Tomek Kaczanowski wrote:
Hi, one comment - the idea is very nice, but let us not forget that all of this can be achieved using ant,
That might not be true for much longer. The key to these changes is that they provide a declarative approach to defining the contents of a file hierarchy, rather than the imperative approach offered by using Ant tasks.
That is, I can declare in one place the contents of my distribution, and that same declaration can be reused in multiple places: to create a zip, or tar, or exploded dist. Or later a self-extracting exe or a .dmg or an os x app bundle, or whatever. Same with the contents of a war. I can declare it once, and use it to create a war and an exploded war. The jettyRun task can also make use of it, to configure the jetty web context using the declaration of the war contents.
And because the API is declarative, it means Gradle can make use of it. It will be integrated into the incremental builds of Gradle 0.9, so that the archive will be rebuilt only if the set of input files changes. This doesn't work with the Ant tasks. You get false positives when the timestamp of an input file changes but the contents of the file hasn't. And you get false negatives when the set of files change but the timestamps haven't. And this means you almost always do a clean so that you get reliable results. Using the declarative API + incremental builds means you won't have to.
The API will also be integrated into the dependency auto-wiring of Gradle 0.9. Because the API is declarative, Gradle knows what the input files will be, and can figure out where they come from, to add in the appropriate task dependencies.
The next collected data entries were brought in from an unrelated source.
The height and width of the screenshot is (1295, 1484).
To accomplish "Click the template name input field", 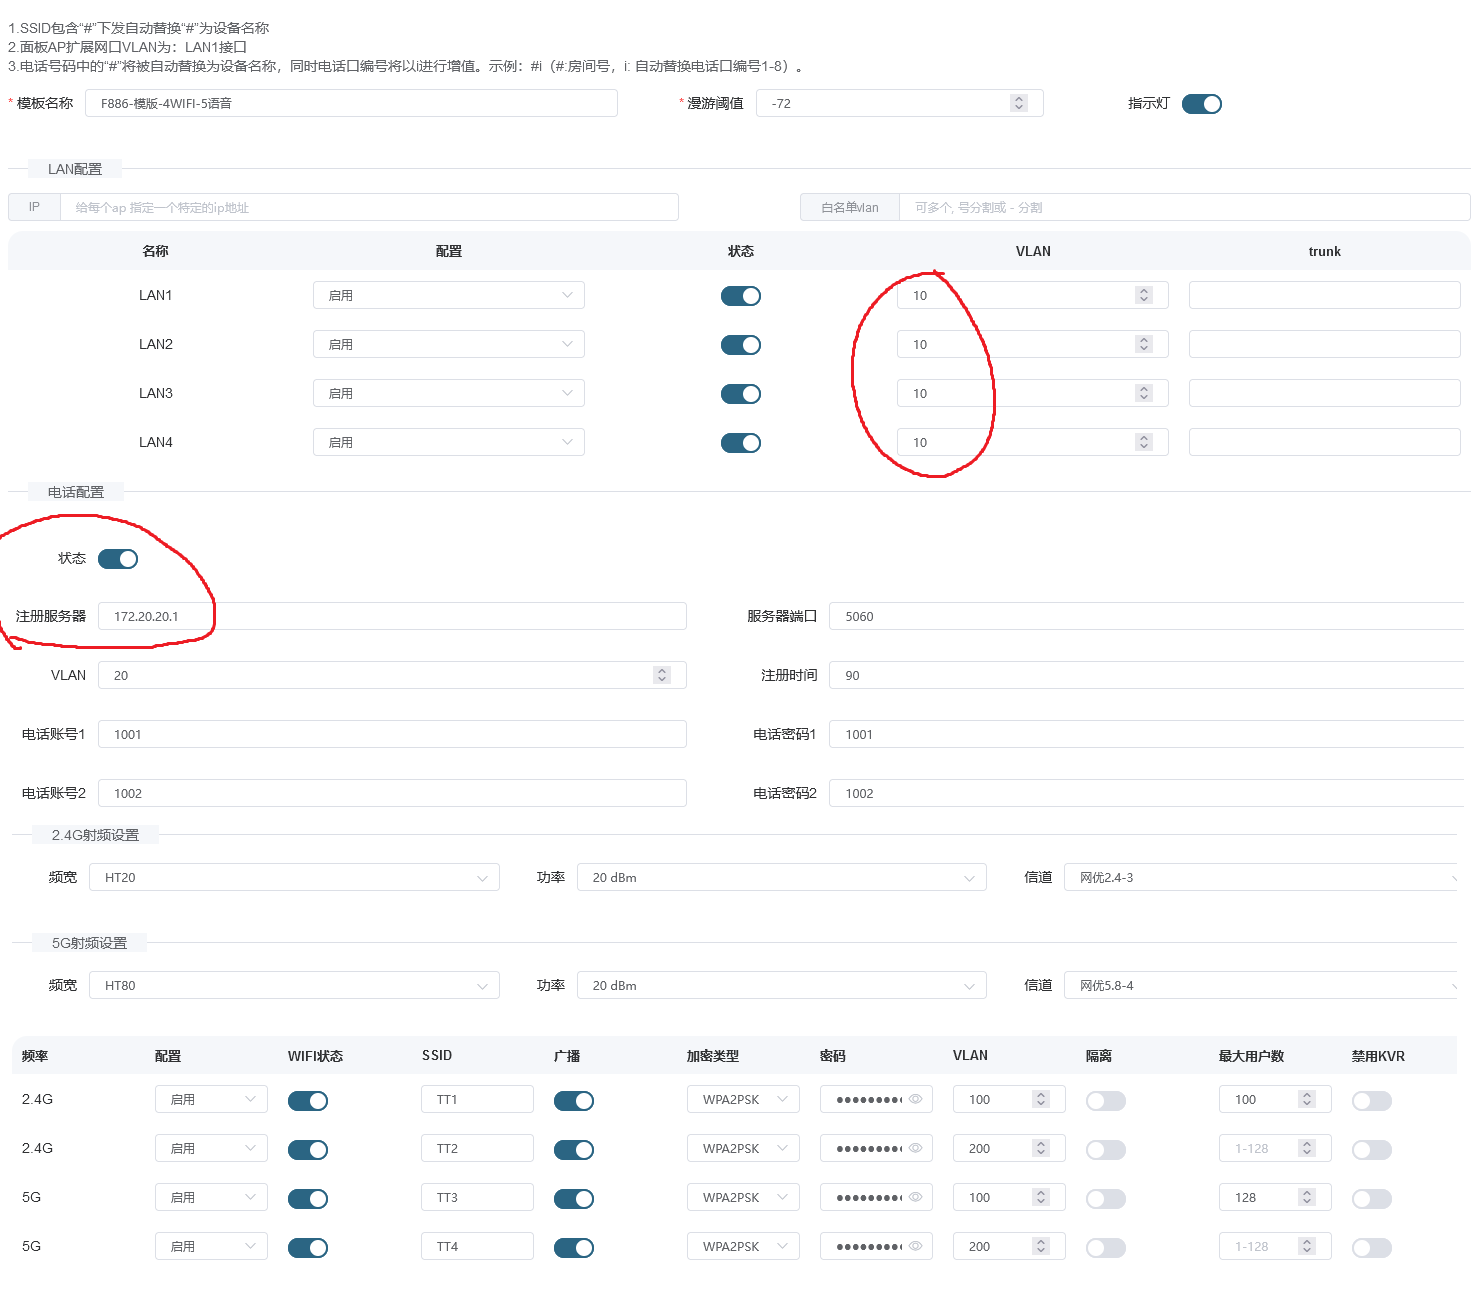I will click(x=350, y=103).
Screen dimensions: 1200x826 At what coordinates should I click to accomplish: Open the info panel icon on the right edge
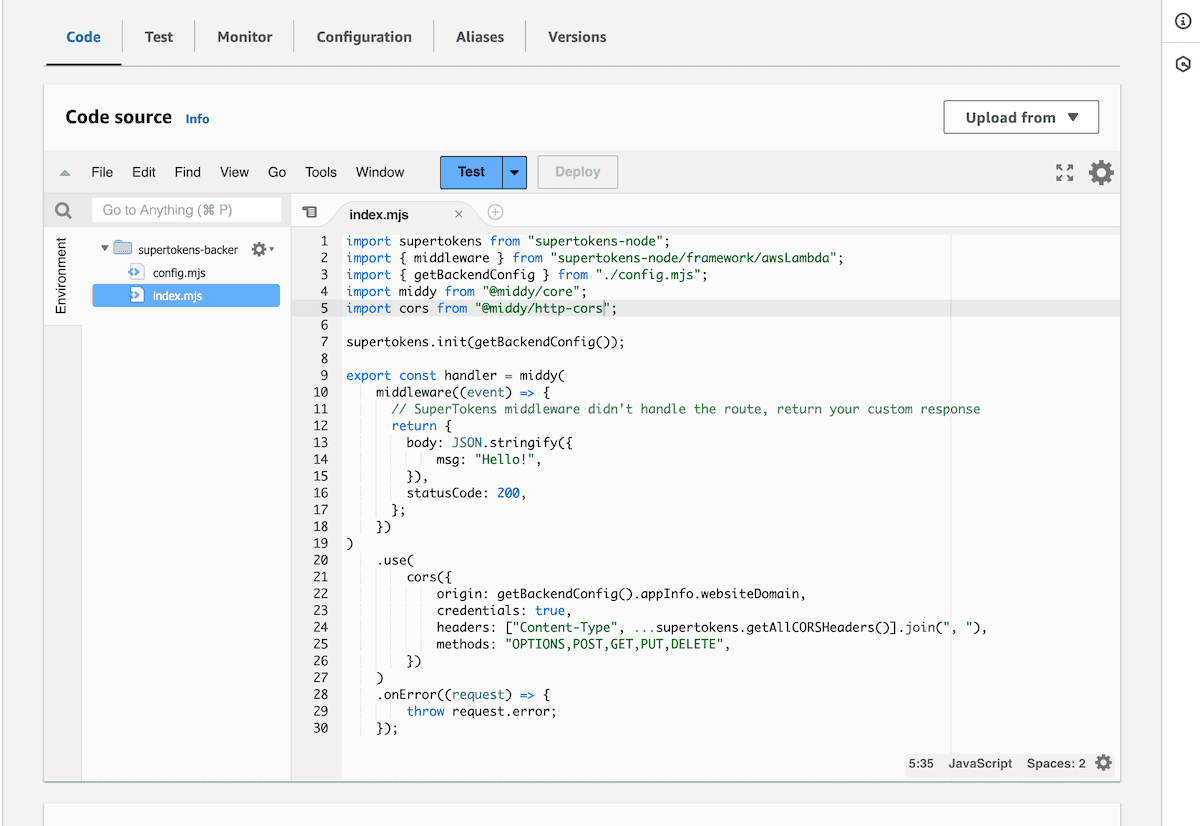pos(1182,18)
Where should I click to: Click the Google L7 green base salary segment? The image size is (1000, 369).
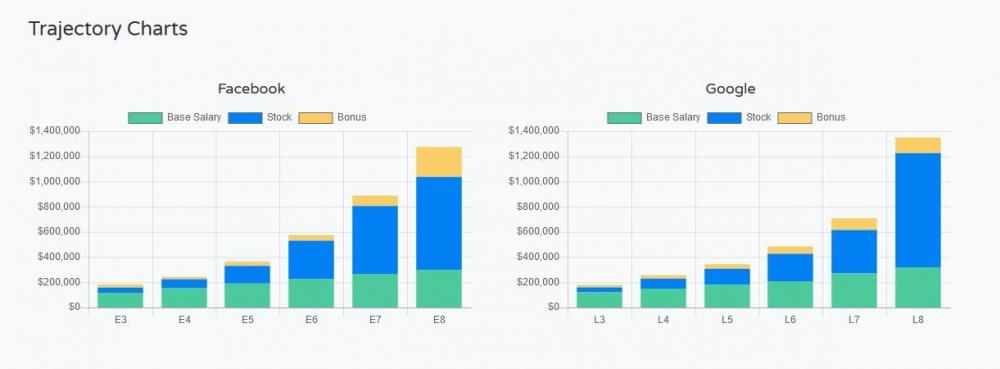click(x=854, y=291)
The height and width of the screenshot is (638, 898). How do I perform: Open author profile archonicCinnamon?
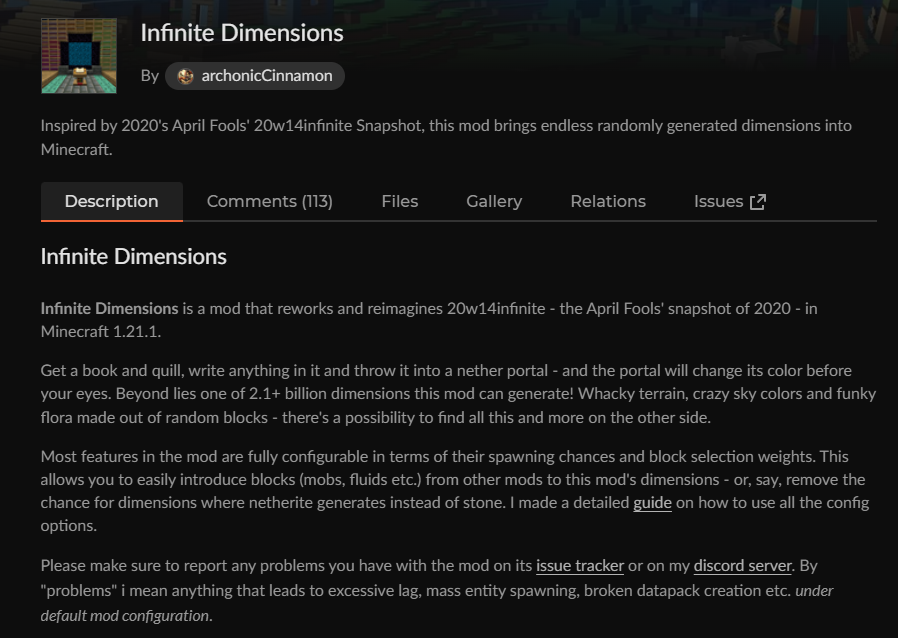pos(255,76)
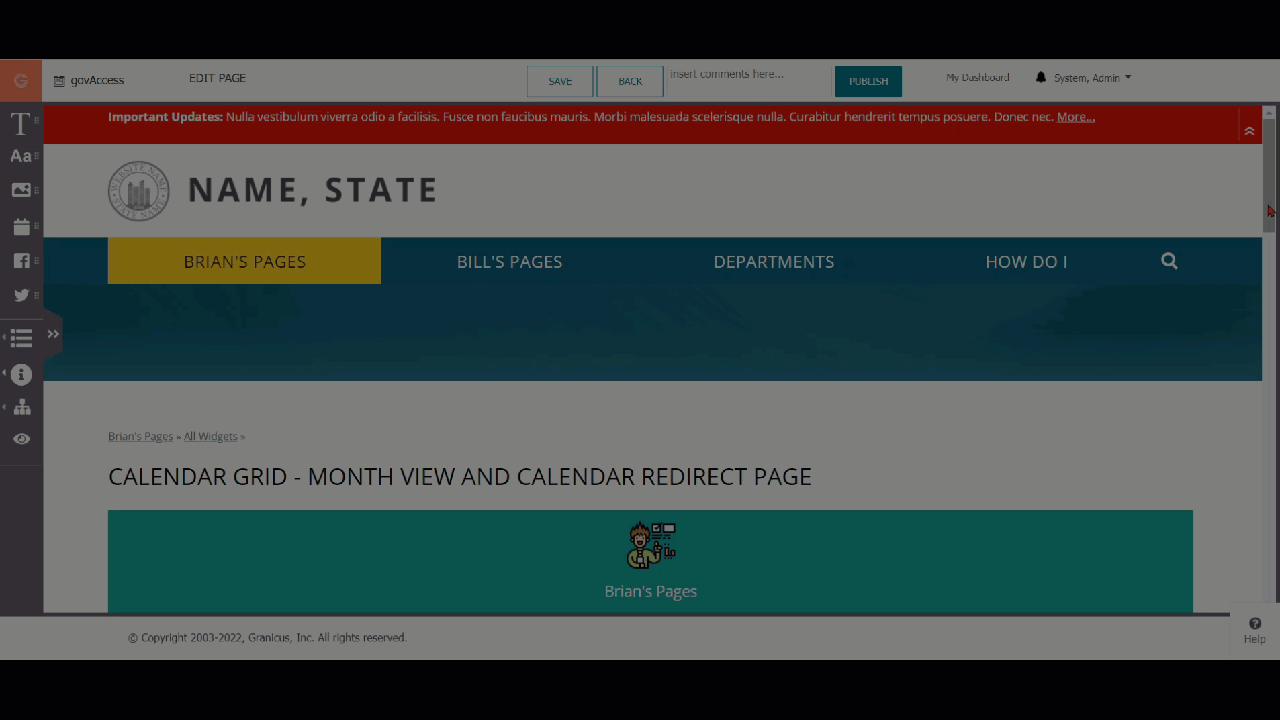Open the list widgets panel icon
Screen dimensions: 1280x720
[21, 339]
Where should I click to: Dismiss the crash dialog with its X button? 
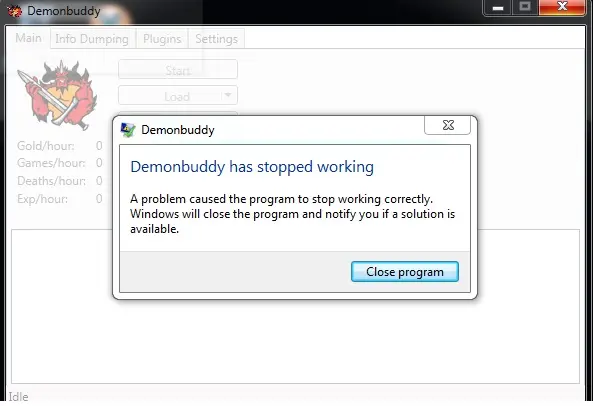coord(448,125)
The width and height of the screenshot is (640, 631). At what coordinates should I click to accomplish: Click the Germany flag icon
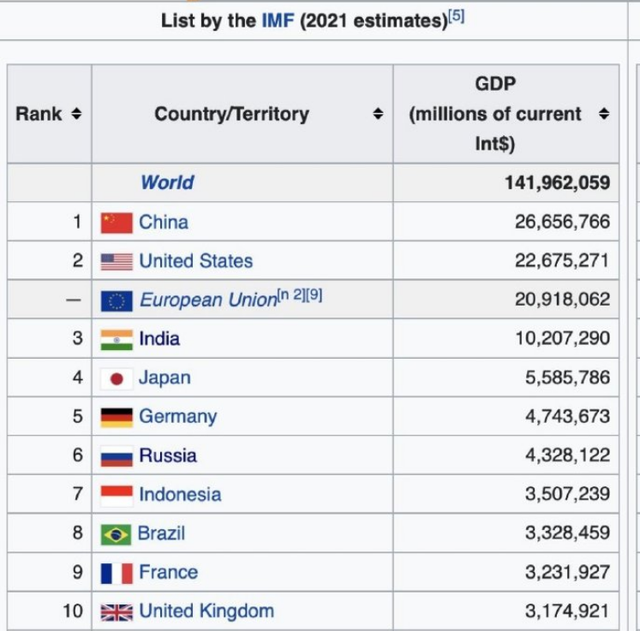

It won't be able to do that for the Ant tasks.
To me, these changes are important. Almost every build customises the archives it builds. Without these changes, these builds won't be able to (easily) make use of some of the key 0.9 features.
so I'd give this task a low priority and concentrate on things that Gradle still lacks.
This is an interesting point. We do lack any real input from the community into prioritisation of the features for a release. We (the Gradle devs) pretty much just choose the things we think are important, but we really are just guessing. What could we do to improve this?
One option is to use the roadmap. Early in the release cycle, we would update the roadmap with what we plan to do, and then invite the community to comment on it.